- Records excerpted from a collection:

Segment Open

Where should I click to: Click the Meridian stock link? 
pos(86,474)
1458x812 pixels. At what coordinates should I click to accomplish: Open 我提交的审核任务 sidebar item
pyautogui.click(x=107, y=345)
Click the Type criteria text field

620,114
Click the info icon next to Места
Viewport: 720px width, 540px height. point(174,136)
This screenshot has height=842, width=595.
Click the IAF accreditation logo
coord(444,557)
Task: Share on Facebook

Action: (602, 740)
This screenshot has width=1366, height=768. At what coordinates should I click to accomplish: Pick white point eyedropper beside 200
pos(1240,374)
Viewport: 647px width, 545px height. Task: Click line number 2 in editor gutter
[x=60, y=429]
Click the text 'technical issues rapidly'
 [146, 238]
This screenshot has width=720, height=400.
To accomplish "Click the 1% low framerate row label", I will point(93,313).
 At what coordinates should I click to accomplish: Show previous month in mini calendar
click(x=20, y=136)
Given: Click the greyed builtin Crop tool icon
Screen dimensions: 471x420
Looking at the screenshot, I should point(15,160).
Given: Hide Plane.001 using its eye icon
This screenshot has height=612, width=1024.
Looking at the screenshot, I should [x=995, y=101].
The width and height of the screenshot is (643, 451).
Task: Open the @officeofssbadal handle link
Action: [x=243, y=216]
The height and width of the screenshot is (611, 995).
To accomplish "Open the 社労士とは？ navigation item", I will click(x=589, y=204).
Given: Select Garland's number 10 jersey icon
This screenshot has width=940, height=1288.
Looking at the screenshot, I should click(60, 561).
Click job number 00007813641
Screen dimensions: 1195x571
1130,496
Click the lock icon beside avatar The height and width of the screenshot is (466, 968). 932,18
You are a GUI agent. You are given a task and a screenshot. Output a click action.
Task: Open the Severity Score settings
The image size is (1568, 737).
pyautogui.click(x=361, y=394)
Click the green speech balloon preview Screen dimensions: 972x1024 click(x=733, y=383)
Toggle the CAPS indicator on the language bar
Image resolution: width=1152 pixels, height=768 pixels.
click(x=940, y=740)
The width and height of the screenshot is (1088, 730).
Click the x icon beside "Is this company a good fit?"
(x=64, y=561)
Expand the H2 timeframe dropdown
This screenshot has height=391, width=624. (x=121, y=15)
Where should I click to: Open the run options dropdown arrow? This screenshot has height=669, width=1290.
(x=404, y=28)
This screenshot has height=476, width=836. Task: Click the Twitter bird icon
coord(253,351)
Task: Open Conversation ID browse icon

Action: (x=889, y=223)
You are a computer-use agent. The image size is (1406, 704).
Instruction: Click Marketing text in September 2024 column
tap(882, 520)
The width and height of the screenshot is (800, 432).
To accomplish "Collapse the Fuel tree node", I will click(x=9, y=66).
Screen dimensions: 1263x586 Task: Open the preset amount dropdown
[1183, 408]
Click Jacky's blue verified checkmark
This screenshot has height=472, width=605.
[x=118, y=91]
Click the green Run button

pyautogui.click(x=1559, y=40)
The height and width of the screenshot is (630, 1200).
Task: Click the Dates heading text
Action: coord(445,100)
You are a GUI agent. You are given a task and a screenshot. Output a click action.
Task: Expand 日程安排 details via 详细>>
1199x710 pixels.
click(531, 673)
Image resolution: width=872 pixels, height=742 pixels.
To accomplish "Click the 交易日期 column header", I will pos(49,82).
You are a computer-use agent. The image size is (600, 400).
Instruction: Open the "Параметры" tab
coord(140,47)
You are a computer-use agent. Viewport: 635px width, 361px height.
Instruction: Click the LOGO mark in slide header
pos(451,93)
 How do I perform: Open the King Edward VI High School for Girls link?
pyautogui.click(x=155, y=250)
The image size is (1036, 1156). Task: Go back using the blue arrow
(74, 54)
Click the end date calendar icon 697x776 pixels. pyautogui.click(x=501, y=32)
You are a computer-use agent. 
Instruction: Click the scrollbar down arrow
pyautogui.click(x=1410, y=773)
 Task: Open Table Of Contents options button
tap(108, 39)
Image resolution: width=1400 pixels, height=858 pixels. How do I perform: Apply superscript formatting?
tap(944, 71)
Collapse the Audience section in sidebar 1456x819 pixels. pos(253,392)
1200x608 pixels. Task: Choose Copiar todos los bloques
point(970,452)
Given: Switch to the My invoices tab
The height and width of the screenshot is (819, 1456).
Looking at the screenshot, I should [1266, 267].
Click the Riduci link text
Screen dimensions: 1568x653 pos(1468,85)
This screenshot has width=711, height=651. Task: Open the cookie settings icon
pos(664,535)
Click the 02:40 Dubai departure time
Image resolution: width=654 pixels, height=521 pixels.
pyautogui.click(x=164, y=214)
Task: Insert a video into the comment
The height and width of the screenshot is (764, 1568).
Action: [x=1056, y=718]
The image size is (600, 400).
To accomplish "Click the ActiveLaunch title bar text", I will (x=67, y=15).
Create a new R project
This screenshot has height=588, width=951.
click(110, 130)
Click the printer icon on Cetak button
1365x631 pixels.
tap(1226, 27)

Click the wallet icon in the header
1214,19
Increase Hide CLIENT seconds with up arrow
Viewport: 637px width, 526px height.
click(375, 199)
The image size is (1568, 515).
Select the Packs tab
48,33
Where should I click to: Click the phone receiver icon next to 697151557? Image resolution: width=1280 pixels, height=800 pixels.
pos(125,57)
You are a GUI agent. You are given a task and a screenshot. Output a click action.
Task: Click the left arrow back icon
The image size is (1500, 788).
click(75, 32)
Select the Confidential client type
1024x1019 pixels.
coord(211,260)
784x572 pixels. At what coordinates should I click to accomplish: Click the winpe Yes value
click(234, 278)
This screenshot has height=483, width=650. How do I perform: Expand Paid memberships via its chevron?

Segment Closed

- Required work: After locating the line holding "This screenshot has height=842, width=595." above, output exactly that line and every line after it through the line holding "Given: Hide Plane.001 using its eye icon". Include nothing else.

- Reply to the exercise:
This screenshot has height=842, width=595.
Click the IAF accreditation logo
coord(444,557)
Task: Share on Facebook

Action: (602, 740)
This screenshot has width=1366, height=768. At what coordinates should I click to accomplish: Pick white point eyedropper beside 200
pos(1240,374)
Viewport: 647px width, 545px height. Task: Click line number 2 in editor gutter
[x=60, y=429]
Click the text 'technical issues rapidly'
 [146, 238]
This screenshot has width=720, height=400.
To accomplish "Click the 1% low framerate row label", I will point(93,313).
 At what coordinates should I click to accomplish: Show previous month in mini calendar
click(x=20, y=136)
Given: Click the greyed builtin Crop tool icon
Screen dimensions: 471x420
Looking at the screenshot, I should point(15,160).
Given: Hide Plane.001 using its eye icon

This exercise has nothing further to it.